Adaption is any alteration in the structure or performance of a creature that makes it more appropriate to its immediate environment (Keller et al., 2009). Every creature is adapted to an environment in its own unique way. It is through adaptation that living things can live in diverse environments. By means of natural selection, animals and plants have managed to evolve by the process of adaptation.
Through adaptation, organism’s traits deemed healthy are passed over to the next generation by natural selection. Through this process, nature allows those organisms that possess healthy traits to survive while eliminating those with undesirable qualities. Among these organisms are the giraffes. The giraffes have been able to adapt to overpopulation that result in limited strategic resources (Keller et al., 2009).
Several theories have been developed to explain how the giraffe’s neck evolved. Among these theories are the Lamarck theory and Darwin’s theory (Hodge, 2008). In Lamarck’s view, the ancestors of the modern giraffes were like the modern antelopes and gazelles. Faced by competition for food, the giraffes needed to adapt to browsing the leaves on top of trees.
Because of the constant strain to reach these leaves, the giraffe’s neck stretched overtime resulting in its modification to fit the changing environment (Hodge, 2008). Thus, the Lamarckian theory affirms that the giraffe’s long neck resulted from the constant stretching in the attempt to access the higher foliage.
The Lamarckian theory asserts that the long-necked giraffes with time faced out the short-necked giraffes as they got less food. The lack of fossils to substantiate the Lamarckian theory has led to the adoption of the Darwin’s theory (Hodge, 2008).
Darwin’s theory asserts that the giraffes long physique and stretched out neck were adapted for browsing on higher tree branches (Darwin et al., 1996). Due to competition from other hoofed animals inhabiting the savannahs, the giraffes became better adapted during the dry seasons when the foliage supply is less. Similarly, Darwin’s theory argues that the giraffes consisted of the long necked and short-necked giraffes.
Darwin suggested that through natural selection, the short-necked giraffes faced a lot of competition from hoofed grazers while the long-necked giraffes face little or no competition. By reaching the taller trees, the long-necked giraffes maintained a good nutrition resulting in healthier offspring. On the other hand, the short-necked giraffes gave birth to unhealthy offspring, and in the end due to lack of food and increased competition died leaving the long-necked giraffes to dominate (Darwin et al., 1996).
Currently, within any population of giraffes, their height varies. Therefore, adaptation can still affect such populations since when food is adequate, the giraffes have no problem, but in case of pressure in their strategic resource like in times of drought, foliage will be scarce. During such times, the long-necked giraffes will have a higher percentage of survival and reproduction unlike the short-necked giraffes (Hodge, 2008).
In this regard, natural selection will favor the long-necked giraffes more than the short-necked giraffes. Giraffes can be said to be better adapted to their environment than other hoofed animals that compete for the same resources. The giraffe’s elongated neck allows them to access higher foliage unreached by their competitors.
Thus, during drought, when foliage and grass become scarce, giraffes’ competitors will be adversely affected whereas the giraffes will have little or no competition allowing them to live on to the next season as their competitors survival rate is reduced by the lack of strategic resources (Hodge 2008).
References
Darwin, C., Glick, T. F., & Kohn, D. (1996). On evolution: the development of the theory of natural selection. Indianapolis, IN: Hackett Pub..
Hodge, M. J. (2008). Before and after Darwin: origins, species, cosmogonies, an ontologies. Aldershot: Ashgate.
Keller, M., Fuller, N. R., & Darwin, C. (2009). Charles Darwin’s On the origin of species:a graphic adaptation. New York, NY: Rodale.

_Recorded information_.
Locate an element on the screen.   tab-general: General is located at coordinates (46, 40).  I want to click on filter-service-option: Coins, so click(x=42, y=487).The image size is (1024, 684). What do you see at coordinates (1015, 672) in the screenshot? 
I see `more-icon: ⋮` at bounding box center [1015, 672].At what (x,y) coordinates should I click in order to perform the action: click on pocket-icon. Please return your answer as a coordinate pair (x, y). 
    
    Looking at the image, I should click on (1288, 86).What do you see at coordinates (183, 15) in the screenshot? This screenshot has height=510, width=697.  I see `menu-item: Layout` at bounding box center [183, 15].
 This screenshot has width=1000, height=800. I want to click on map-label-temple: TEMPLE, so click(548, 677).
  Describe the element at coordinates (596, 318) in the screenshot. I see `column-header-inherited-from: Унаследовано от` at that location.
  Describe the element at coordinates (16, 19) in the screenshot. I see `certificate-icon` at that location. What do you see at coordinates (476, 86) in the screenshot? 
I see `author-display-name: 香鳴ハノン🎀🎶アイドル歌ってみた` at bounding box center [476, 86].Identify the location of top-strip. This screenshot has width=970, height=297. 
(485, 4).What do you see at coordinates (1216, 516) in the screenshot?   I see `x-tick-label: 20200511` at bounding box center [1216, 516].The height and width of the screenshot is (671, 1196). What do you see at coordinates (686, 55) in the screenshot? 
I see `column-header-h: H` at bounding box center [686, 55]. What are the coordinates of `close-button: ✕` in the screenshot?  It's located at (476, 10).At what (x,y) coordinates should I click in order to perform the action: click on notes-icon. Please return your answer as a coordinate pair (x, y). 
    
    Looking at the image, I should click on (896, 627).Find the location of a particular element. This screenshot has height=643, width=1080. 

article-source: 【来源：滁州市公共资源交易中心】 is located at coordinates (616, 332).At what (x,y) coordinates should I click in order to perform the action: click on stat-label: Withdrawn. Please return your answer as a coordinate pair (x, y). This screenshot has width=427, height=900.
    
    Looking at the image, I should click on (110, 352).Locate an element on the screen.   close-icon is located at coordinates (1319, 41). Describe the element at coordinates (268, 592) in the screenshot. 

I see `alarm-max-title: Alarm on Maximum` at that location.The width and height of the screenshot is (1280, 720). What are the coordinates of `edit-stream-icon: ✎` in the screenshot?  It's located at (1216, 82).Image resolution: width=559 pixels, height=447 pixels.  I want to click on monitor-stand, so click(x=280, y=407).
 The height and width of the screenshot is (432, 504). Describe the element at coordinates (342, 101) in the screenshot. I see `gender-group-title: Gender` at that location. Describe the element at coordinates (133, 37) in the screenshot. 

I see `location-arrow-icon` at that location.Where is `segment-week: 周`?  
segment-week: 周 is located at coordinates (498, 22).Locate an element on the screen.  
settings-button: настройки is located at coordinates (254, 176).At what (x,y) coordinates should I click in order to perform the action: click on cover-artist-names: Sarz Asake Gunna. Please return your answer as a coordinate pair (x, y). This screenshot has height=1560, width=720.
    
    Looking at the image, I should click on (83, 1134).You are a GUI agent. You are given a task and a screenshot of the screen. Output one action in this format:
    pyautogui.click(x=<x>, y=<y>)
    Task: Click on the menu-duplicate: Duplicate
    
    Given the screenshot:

_What you have to do_.
Answer these questions from the essay on giraffe adaptation:
1. In Lamarck's view, what were the ancestors of modern giraffes like?
2. What led to the adoption of Darwin's theory over the Lamarckian theory?
3. During drought, which giraffes have a higher percentage of survival and reproduction?
The entries after the essay on giraffe adaptation are separate material.

_Exercise answer_.
1. They were like modern antelopes and gazelles.
2. The lack of fossils to substantiate the Lamarckian theory.
3. The long-necked giraffes.